I tanti sacrifici sono, quindi, apparsi ai cittadini spesso slegati da un grande disegno condiviso di politica economico-sociale (…) anche con balzelli pagati per altri, come costi ingiustificabili ed incomprensibili per gli errori di altri e mai come segni tangibili di un rinnovato patto di civiltà e di nuova democrazia. Hanno, infatti, dominato i tecnicismi, certamente efficaci e molto pragmatici, ma non inquadrati in un nuovo slancio di crescita e di progresso per tutta l’Europa unita e libera.
E’, quindi, riaffiorata dal profondo delle coscienze la paura del predominio germanico sull’Europa, questa volta realizzato non dalla disciplina imperiale prussiana, né tantomeno da rigurgiti di nazismo, ma dal predominio di fatto in un’Europa che ha in parte disperso la bussola dei grandi ideali di crescita comune.
In questo imprevisto labirinto l’Europa ha visto calare profondamente la fiducia in sé stessa. Pertanto riemergono nazionalismi miopi in un inevitabile contesto di globalizzazione e di colossi in essa protagonisti.
Come uscirne? Non esistono scorciatoie. Occorre rimettere in ordine le idee, ricordandoci da dove veniamo e com’è stato complesso e tortuoso il cammino finora realizzato. Occorre anche capire “dove siamo”, andare a fondo delle cause dell’attuale fase di crisi economica ed istituzionale dell’Europa, una Europa che da un quarto di secolo è tutta libera e (dopo la guerra nella ex Jugoslavia), tutta in pace con se stessa; caso unico nella sua storia plurimillenaria.
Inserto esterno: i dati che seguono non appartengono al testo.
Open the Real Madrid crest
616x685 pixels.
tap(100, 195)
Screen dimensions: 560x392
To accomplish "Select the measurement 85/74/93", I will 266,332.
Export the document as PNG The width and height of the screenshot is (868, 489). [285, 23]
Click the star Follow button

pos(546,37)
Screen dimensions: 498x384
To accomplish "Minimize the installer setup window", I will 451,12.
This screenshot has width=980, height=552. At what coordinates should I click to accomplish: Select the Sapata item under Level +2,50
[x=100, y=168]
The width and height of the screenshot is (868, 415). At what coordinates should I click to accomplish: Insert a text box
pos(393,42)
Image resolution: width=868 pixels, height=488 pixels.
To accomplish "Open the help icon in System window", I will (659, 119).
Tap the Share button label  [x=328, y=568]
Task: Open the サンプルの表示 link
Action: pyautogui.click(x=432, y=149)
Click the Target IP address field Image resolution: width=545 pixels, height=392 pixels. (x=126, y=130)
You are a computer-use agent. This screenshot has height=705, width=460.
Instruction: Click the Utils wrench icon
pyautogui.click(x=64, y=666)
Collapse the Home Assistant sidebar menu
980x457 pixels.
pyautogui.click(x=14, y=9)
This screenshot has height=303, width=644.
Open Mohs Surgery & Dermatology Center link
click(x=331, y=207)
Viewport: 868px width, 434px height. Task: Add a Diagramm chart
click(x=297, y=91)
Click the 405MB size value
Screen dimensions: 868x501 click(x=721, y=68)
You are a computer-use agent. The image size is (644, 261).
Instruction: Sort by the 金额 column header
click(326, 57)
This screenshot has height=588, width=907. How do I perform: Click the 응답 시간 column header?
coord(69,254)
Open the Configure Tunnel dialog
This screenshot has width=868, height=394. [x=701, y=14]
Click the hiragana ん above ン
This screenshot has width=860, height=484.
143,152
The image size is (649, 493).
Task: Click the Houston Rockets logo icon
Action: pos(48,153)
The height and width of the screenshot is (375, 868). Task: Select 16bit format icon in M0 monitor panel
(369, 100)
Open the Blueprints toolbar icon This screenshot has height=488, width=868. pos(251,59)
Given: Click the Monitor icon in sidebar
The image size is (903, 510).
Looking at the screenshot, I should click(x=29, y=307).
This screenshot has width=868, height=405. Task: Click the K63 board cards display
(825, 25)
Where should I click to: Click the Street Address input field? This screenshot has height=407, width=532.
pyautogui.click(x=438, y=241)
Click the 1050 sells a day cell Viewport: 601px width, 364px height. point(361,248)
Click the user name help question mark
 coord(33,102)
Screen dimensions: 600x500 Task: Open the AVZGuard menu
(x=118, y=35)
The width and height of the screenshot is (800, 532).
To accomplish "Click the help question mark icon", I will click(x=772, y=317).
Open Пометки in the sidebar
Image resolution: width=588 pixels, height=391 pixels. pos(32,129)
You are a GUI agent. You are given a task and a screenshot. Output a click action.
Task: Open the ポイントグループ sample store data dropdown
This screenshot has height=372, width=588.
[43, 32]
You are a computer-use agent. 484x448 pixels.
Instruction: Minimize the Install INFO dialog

Occorre definire nuovi obiettivi strategici, grandi e diffuse consapevolezze, sogni di libertà e di nuova democrazia, costruendo un percorso in cui le regole seguano e non precedano, perché siano concepite come la sintesi alta di obiettivi e ideali, come segno tangibile di diritti e doveri.
L’Unione Europea deve, infatti, innanzitutto definire la propria nuova identità, darsi finalmente e davvero una Costituzione, disegnare obiettivi economici e strategici che siano capaci di esprimere una visione di politica economica ampia, condivisa, di lungo periodo che miri allo sviluppo sociale e al progresso.
Le unioni di segmenti economici europei e la stessa moneta comune non sono più degli obiettivi e rischiano una crisi di rigetto se non inglobati in una esperienza più alta, più ambiziosa che impari e faccia tesoro degli errori commessi.
Occorre un’Europa più pacificata economicamente al proprio interno, dove gli spread e le disuguaglianze fiscali non proliferino o penalizzino più così pesantemente gli Stati membri, le rispettive economie e le prospettive di prosperità e di civiltà.
Occorre, in sostanza, un ripensamento complessivo che superi le contraddizioni che non basta elencare per poterle risolvere.
In questi anni di crisi, le esistenti istituzioni europee, innanzitutto la BCE, hanno salvato il salvabile, hanno evitato che la grande crisi economica preludesse ad una disgregazione della giovane Europa. Ma ora più che mai le indispensabili misure monetarie non sono più sufficienti, anche se sono tutt’ora necessarie ed utilissime.
Occorre una nuova riflessione progettuale, una nuova speranza collettiva, la consapevolezza che si deve crescere insieme e che l’alternativa è una decadenza con rischi di salti nel buio irreparabili.